Copy the data below verbatim, leaving no line out.

Records from a dataset
########

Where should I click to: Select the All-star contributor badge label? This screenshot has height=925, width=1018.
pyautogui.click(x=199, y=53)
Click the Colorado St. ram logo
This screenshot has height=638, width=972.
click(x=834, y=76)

########

§ Task output
Where should I click to: Select the All-star contributor badge label? This screenshot has height=925, width=1018.
pyautogui.click(x=199, y=53)
Click the Colorado St. ram logo
This screenshot has height=638, width=972.
click(x=834, y=76)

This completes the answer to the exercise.